Work instruction: Taking the line that contains "Select manager name Sec-BVB" as the start and the last line of the data as the end, repeat exactly every line in that span, but no pictures.

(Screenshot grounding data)
>>>

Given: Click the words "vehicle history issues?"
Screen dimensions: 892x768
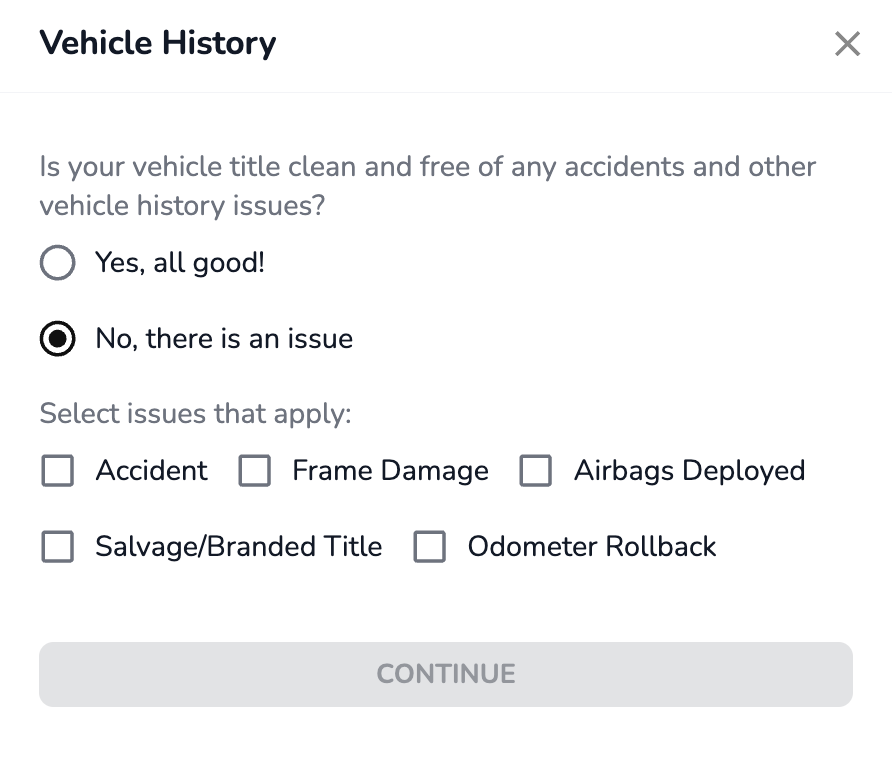Looking at the screenshot, I should pos(184,206).
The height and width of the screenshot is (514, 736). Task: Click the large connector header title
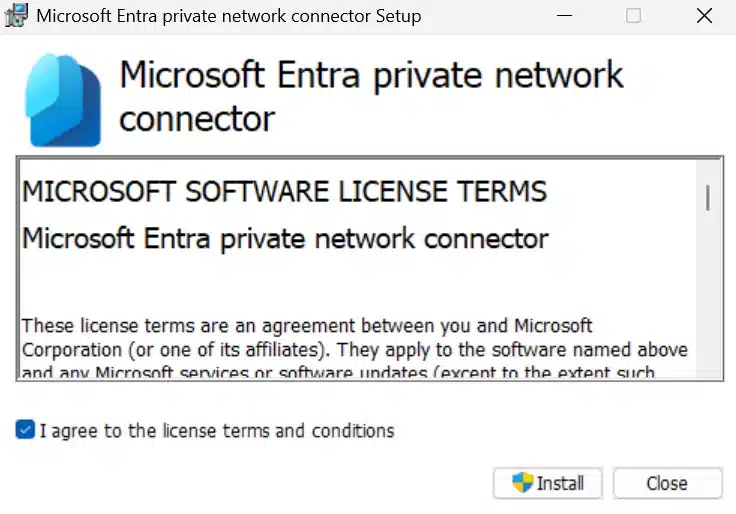[370, 97]
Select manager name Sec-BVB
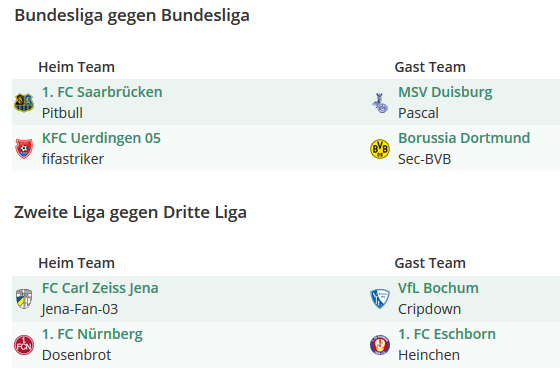 (x=425, y=159)
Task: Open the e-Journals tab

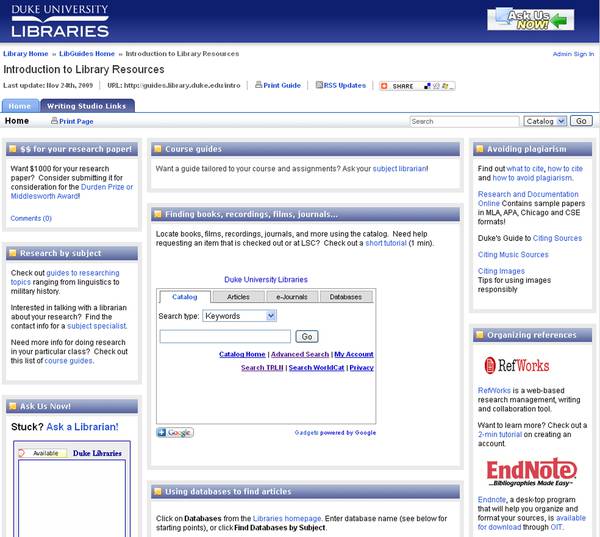Action: pos(292,297)
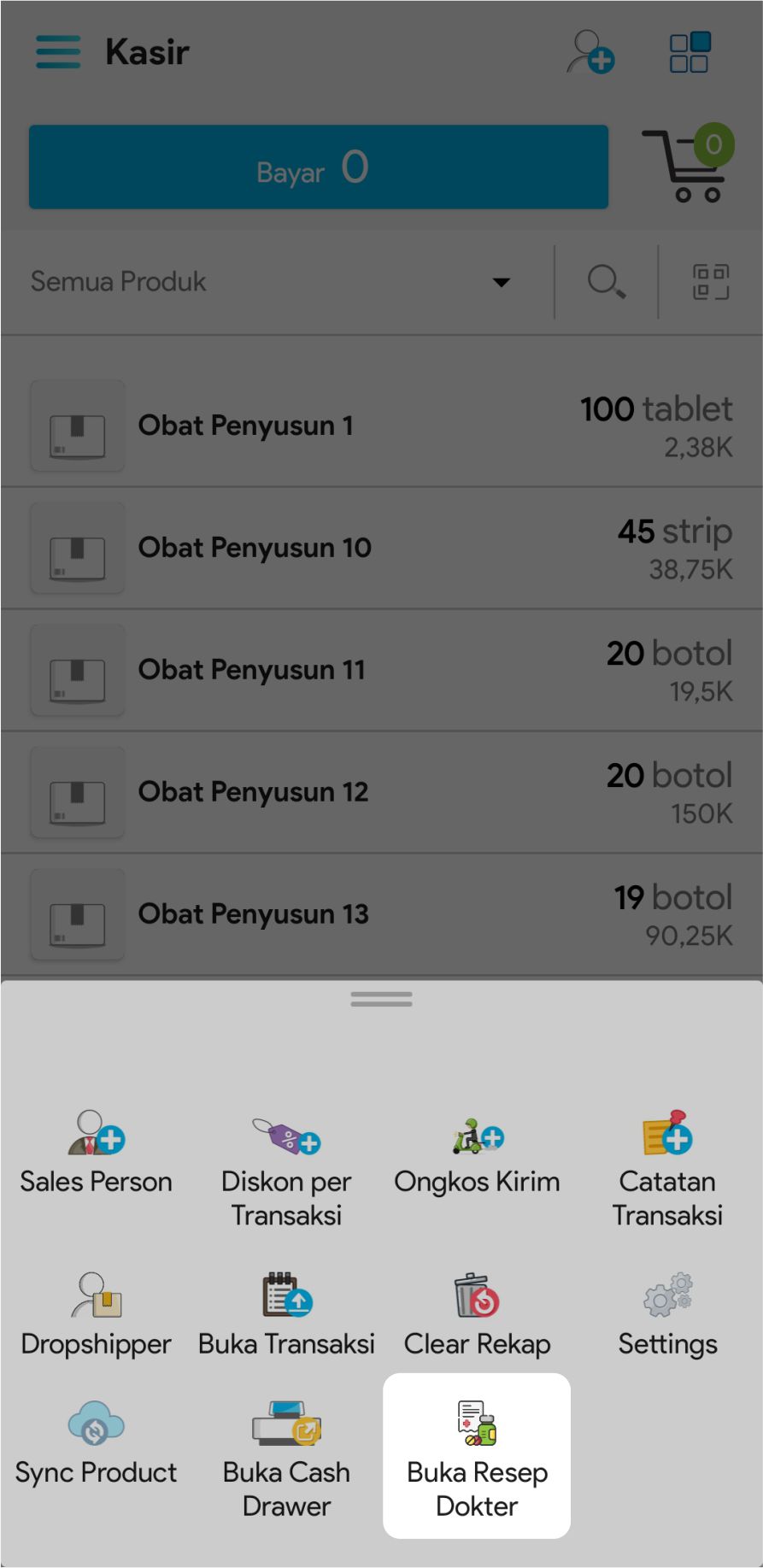Open Settings from the bottom sheet
Image resolution: width=763 pixels, height=1568 pixels.
click(x=667, y=1315)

<<<

Response to this task:
Select manager name Sec-BVB
 (x=425, y=159)
Task: Open the e-Journals tab

Action: pos(292,297)
Open Settings from the bottom sheet
Image resolution: width=763 pixels, height=1568 pixels.
click(x=667, y=1315)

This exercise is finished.